*Given information*:
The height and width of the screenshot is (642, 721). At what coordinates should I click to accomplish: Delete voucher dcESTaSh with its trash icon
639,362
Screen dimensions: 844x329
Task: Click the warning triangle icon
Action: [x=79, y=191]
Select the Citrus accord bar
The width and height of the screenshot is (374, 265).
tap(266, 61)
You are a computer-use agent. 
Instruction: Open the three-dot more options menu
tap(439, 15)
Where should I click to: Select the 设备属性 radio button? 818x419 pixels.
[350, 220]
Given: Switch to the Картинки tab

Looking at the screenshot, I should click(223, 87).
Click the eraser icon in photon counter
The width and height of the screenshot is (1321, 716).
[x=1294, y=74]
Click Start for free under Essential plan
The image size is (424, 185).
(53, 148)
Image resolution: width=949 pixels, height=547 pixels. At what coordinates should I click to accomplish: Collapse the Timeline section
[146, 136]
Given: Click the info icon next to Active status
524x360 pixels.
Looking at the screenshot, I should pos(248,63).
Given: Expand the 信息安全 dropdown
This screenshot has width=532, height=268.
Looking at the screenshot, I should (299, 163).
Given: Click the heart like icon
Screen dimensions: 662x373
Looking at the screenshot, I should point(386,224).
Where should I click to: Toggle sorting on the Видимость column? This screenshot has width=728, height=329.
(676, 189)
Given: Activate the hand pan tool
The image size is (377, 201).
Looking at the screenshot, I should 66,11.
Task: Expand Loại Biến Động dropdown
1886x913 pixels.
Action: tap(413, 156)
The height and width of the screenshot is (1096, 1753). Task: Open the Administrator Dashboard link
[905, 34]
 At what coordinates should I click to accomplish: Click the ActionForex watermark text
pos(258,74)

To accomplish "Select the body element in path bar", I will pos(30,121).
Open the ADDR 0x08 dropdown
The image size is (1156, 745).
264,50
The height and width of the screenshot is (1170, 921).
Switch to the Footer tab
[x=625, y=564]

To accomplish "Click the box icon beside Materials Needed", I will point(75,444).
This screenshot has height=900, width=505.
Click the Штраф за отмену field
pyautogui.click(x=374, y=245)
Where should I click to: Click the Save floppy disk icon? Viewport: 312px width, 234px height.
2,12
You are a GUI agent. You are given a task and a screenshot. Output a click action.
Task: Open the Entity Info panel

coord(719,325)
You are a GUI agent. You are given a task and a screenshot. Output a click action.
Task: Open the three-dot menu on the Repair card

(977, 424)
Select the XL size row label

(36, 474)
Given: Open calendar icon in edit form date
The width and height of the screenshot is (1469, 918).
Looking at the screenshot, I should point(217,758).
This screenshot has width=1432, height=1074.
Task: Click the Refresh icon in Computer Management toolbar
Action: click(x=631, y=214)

*Directions for this task*:
Rewrite every line of the entries above as a JSON list of strings, one string per line, leaving out any blank lines.

*Written answer*:
[
  "The height and width of the screenshot is (642, 721). At what coordinates should I click to accomplish: Delete voucher dcESTaSh with its trash icon",
  "639,362",
  "Screen dimensions: 844x329",
  "Task: Click the warning triangle icon",
  "Action: [x=79, y=191]",
  "Select the Citrus accord bar",
  "The width and height of the screenshot is (374, 265).",
  "tap(266, 61)",
  "You are a computer-use agent. ",
  "Instruction: Open the three-dot more options menu",
  "tap(439, 15)",
  "Where should I click to: Select the 设备属性 radio button? 818x419 pixels.",
  "[350, 220]",
  "Given: Switch to the Картинки tab",
  "Looking at the screenshot, I should click(223, 87).",
  "Click the eraser icon in photon counter",
  "The width and height of the screenshot is (1321, 716).",
  "[x=1294, y=74]",
  "Click Start for free under Essential plan",
  "The image size is (424, 185).",
  "(53, 148)",
  "Image resolution: width=949 pixels, height=547 pixels. At what coordinates should I click to accomplish: Collapse the Timeline section",
  "[146, 136]",
  "Given: Click the info icon next to Active status",
  "524x360 pixels.",
  "Looking at the screenshot, I should pos(248,63).",
  "Given: Expand the 信息安全 dropdown",
  "This screenshot has width=532, height=268.",
  "Looking at the screenshot, I should (299, 163).",
  "Given: Click the heart like icon",
  "Screen dimensions: 662x373",
  "Looking at the screenshot, I should point(386,224).",
  "Where should I click to: Toggle sorting on the Видимость column? This screenshot has width=728, height=329.",
  "(676, 189)",
  "Given: Activate the hand pan tool",
  "The image size is (377, 201).",
  "Looking at the screenshot, I should 66,11.",
  "Task: Expand Loại Biến Động dropdown",
  "1886x913 pixels.",
  "Action: tap(413, 156)",
  "The height and width of the screenshot is (1096, 1753). Task: Open the Administrator Dashboard link",
  "[905, 34]",
  " At what coordinates should I click to accomplish: Click the ActionForex watermark text",
  "pos(258,74)",
  "To accomplish \"Select the body element in path bar\", I will pos(30,121).",
  "Open the ADDR 0x08 dropdown",
  "The image size is (1156, 745).",
  "264,50",
  "The height and width of the screenshot is (1170, 921).",
  "Switch to the Footer tab",
  "[x=625, y=564]",
  "To accomplish \"Click the box icon beside Materials Needed\", I will point(75,444).",
  "This screenshot has height=900, width=505.",
  "Click the Штраф за отмену field",
  "pyautogui.click(x=374, y=245)",
  "Where should I click to: Click the Save floppy disk icon? Viewport: 312px width, 234px height.",
  "2,12",
  "You are a GUI agent. You are given a task and a screenshot. Output a click action.",
  "Task: Open the Entity Info panel",
  "coord(719,325)",
  "You are a GUI agent. You are given a task and a screenshot. Output a click action.",
  "Task: Open the three-dot menu on the Repair card",
  "(977, 424)",
  "Select the XL size row label",
  "(36, 474)",
  "Given: Open calendar icon in edit form date",
  "The width and height of the screenshot is (1469, 918).",
  "Looking at the screenshot, I should point(217,758).",
  "This screenshot has width=1432, height=1074.",
  "Task: Click the Refresh icon in Computer Management toolbar",
  "Action: click(x=631, y=214)"
]